> DATA SHOWN

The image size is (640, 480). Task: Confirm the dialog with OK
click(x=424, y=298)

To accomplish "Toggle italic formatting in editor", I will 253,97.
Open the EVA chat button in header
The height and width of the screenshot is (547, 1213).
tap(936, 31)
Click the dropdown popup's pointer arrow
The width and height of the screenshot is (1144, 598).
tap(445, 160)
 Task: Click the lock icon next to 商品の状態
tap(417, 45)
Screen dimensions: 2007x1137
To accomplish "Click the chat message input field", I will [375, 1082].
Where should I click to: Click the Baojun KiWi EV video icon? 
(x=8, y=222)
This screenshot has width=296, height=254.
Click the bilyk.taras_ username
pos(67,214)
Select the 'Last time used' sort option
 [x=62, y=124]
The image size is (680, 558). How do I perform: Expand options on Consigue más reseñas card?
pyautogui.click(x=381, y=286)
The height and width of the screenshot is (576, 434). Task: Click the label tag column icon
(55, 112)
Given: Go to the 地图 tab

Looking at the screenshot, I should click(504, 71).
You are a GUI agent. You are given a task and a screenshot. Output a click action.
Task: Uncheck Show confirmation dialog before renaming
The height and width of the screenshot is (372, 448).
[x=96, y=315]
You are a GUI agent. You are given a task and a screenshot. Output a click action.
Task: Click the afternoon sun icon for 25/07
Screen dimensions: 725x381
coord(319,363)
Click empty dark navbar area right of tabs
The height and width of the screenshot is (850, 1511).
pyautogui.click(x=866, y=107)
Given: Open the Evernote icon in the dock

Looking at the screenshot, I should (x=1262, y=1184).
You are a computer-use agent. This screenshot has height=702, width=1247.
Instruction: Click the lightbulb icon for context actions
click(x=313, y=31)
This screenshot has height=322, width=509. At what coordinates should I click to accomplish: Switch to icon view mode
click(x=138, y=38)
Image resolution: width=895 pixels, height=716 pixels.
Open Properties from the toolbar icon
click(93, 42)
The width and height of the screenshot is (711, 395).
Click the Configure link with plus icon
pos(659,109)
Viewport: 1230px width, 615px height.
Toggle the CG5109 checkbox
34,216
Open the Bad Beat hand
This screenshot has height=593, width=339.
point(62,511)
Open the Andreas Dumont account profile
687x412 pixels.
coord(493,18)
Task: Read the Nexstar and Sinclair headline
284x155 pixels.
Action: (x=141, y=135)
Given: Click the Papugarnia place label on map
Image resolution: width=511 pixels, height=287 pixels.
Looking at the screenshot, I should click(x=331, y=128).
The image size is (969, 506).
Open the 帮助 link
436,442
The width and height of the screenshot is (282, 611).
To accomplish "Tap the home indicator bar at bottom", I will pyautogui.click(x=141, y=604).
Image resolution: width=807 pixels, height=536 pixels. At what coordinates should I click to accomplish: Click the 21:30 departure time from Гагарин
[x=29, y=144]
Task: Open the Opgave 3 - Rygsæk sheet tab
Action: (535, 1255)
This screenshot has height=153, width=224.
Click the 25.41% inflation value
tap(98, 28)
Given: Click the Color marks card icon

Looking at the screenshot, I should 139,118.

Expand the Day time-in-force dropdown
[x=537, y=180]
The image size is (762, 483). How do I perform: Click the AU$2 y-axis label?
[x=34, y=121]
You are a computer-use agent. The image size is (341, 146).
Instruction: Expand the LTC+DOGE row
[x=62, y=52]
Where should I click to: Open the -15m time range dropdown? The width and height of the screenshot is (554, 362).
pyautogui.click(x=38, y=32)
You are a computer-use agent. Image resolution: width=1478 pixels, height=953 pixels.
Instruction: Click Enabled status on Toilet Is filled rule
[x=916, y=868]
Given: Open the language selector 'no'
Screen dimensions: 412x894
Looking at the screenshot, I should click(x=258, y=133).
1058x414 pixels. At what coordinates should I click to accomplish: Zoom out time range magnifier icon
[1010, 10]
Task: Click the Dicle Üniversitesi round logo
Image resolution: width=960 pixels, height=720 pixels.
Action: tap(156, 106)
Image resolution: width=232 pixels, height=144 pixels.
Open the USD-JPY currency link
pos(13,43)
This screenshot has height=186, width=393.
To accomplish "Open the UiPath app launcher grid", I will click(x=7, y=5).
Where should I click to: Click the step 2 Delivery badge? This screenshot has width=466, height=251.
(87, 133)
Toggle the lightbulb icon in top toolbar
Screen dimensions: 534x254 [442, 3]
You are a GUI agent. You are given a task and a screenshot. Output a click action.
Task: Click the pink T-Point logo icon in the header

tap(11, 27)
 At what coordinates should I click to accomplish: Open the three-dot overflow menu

> GIVEN INSTRUCTION
Reproduce the entries word for word, from the very start down to the line containing "tap(417, 45)", including that line.

> FINAL ANSWER
The image size is (640, 480). Task: Confirm the dialog with OK
click(x=424, y=298)

To accomplish "Toggle italic formatting in editor", I will 253,97.
Open the EVA chat button in header
The height and width of the screenshot is (547, 1213).
tap(936, 31)
Click the dropdown popup's pointer arrow
The width and height of the screenshot is (1144, 598).
tap(445, 160)
 Task: Click the lock icon next to 商品の状態
tap(417, 45)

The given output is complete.